When Pilots Become a Competitive Disadvantage
Whilst experimenting with AI allowed teams in the early stages to understand new capabilities before deployment, small AI pilots can no longer keep pace with how fast customer expectations and technology are shifting in banking.
A tactic that once reduced risk now slows progress in areas where competitors are moving quickly, as customers now expect seamless digital experiences, rapid problem resolution, and consistent support across channels.
Banks that choose to stay in pilot mode delay improvements that customers already view as standard, falling behind as competitors gain efficiency and strengthen satisfaction.
This shift in expectations means that banks must now be able to move from controlled pilots to broader implementation, as scaling AI not only accelerates the adoption of new capabilities but also provides real-world data to identify measurable business outcomes.
Without this shift, experimentation alone cannot keep pace with evolving expectations or demonstrate a tangible competitive advantage.
Dan Michaeli, CEO & Co-Founder at Glia, explained that because AI capabilities are improving rapidly, staying in experimentation mode puts a company at a competitive disadvantage.
“At the end of the day, it’s the speed at which these capabilities are evolving and getting better,” he said.
“That’s why you can’t afford to be in experimentation mode anymore. You’re just at a fundamental disadvantage.”
Why Underperforming AI Breaks Banking CX
Many banking customers have already been conditioned by previous negative automation interactions, with many choosing to skip it entirely.
With mistrust already baked into the banking experience, these prior interactions can make customers more likely to ask for a human in regulated environments.
When AI underperforms in banking, wrong answers and solutions can lead to customers having to repeat themselves, escalate issues, longer handling times, and duplicate contacts to services. For a bank, this can significantly impact operations, with more queue pressure on the existing human agents and result in greater costs for the company.
However, when trust is damaged in these instances, customers can start to assume that its digital services cannot reliably help them, which can drag down satisfaction and increase human dependency.
Banking customers are now expecting precision, meaning balances, payment status, authentication steps, and policy rules aren’t “good enough” interactions anymore.
When automation gets it wrong, the downside isn’t just friction; it’s reputational and compliance risk in a high-trust environment.
Banks that settle for “good enough” AI risk greater CX and compliance fallout and will likely struggle to build the trust and accuracy needed to scale.
“I don’t believe that in banking or regulated industries, ‘good enough’ [is acceptable].” DiPietro continued.
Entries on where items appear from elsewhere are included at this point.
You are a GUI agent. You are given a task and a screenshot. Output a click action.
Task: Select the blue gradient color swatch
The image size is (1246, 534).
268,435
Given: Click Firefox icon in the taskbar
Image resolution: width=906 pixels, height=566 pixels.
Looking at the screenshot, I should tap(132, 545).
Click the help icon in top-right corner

“You cannot solve something you don’t understand, just like you cannot optimize something you can’t measure. If you don’t understand, you cannot bring it to a resolution.”
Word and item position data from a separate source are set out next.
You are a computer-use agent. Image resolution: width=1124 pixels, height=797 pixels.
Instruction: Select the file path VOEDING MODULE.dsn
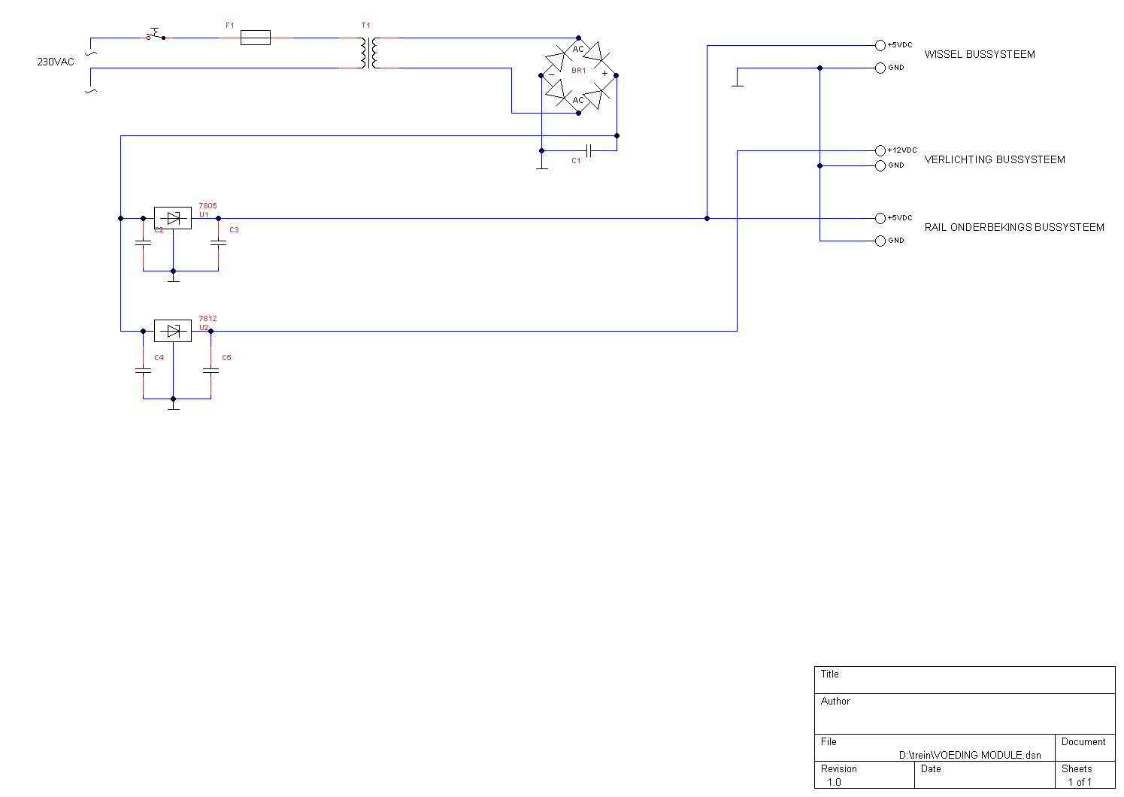pos(970,755)
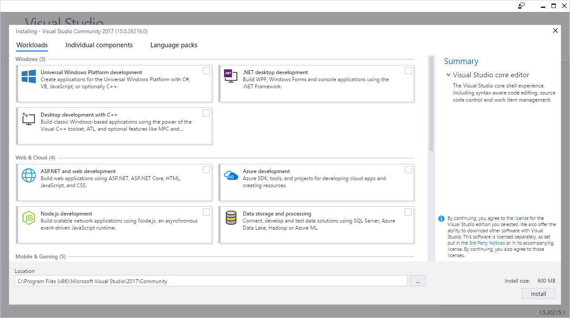Check the .NET desktop development workload checkbox
This screenshot has width=570, height=318.
click(x=408, y=70)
The path out of “good enough” banking now requires clarity, meaning banks will need to know what customers are trying to do, how often the AI correctly understands, and where failures occur.
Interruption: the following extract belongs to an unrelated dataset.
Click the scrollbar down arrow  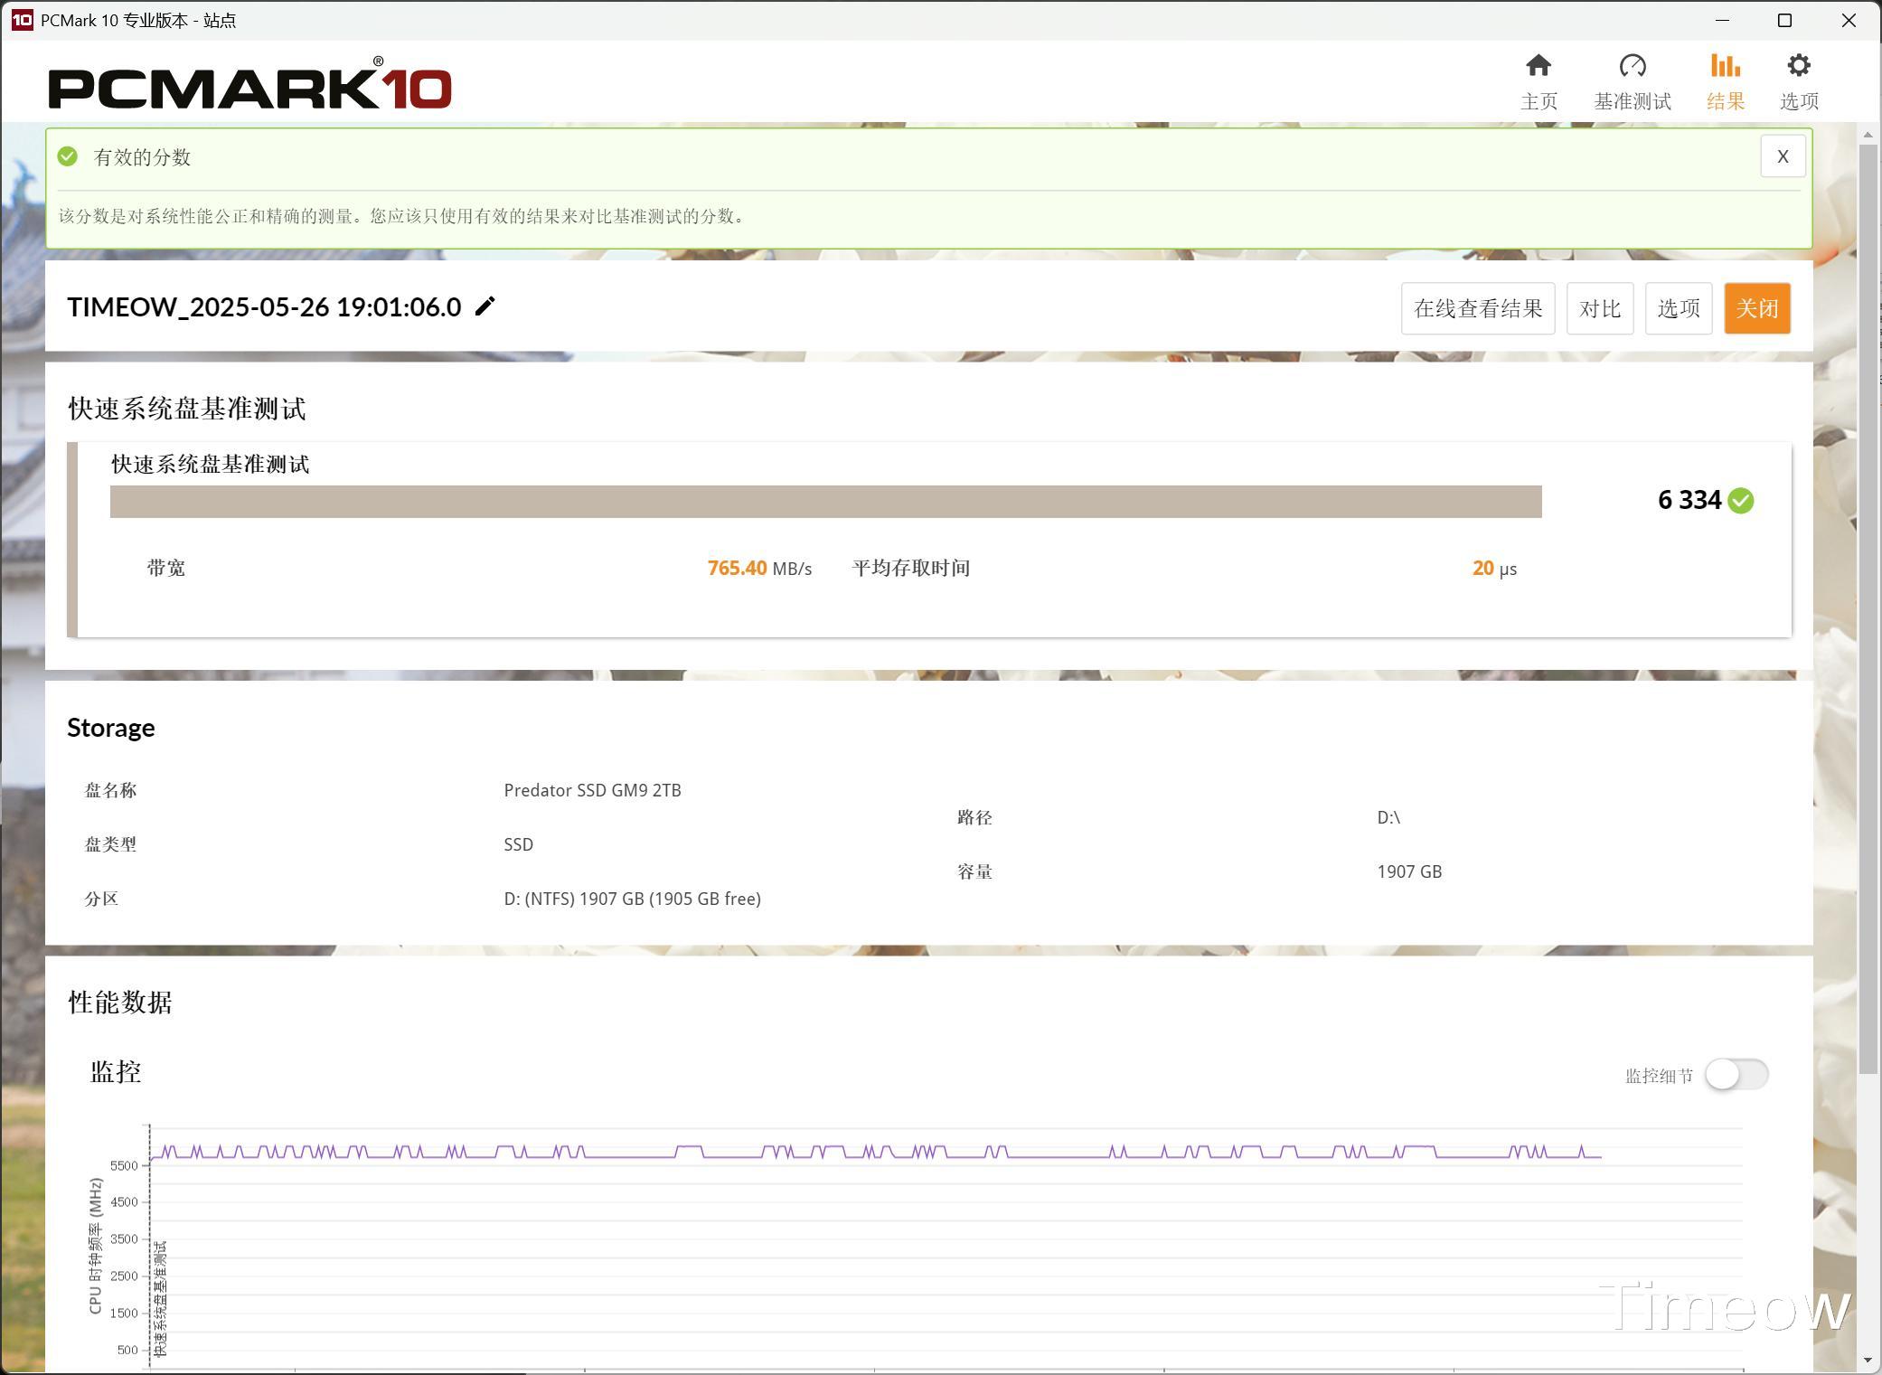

The 90%+ Threshold – the Capabilities That Make AI Production-Ready
Today, production-ready AI in banking is no longer just a vague aspiration, its measurable.
According to Glia’s Benchmark report, 90%+ intent understanding should be the minimum level where AI becomes operationally safe and valuable in banking CX.
This benchmark is achievable on high-volume intents, with 94.81% for balance inquiries, 91.3% for direct deposit setup, and 90.7% for move money.
When AI is trained for banking, it should be able to correctly handle a routine request almost every time, as even a small miss-rate creates a disproportionate amount of friction, moving AI from a fragile pilot to a scalable system.
Getting to 90%+ isn’t about switching on a generic model, it requires domain-trained intent understanding, orchestration with safe escalation, and governance that prevents hallucinations.
For CX leaders, the question isn’t whether you have a pilot, it’s whether you can prove the AI understands customers consistently and fails safely when it doesn’t.
“This is such a challenge within this particular industry,” Michaeli continued.
“You’re applying something that is probabilistic to an industry that is used to being highly deterministic.”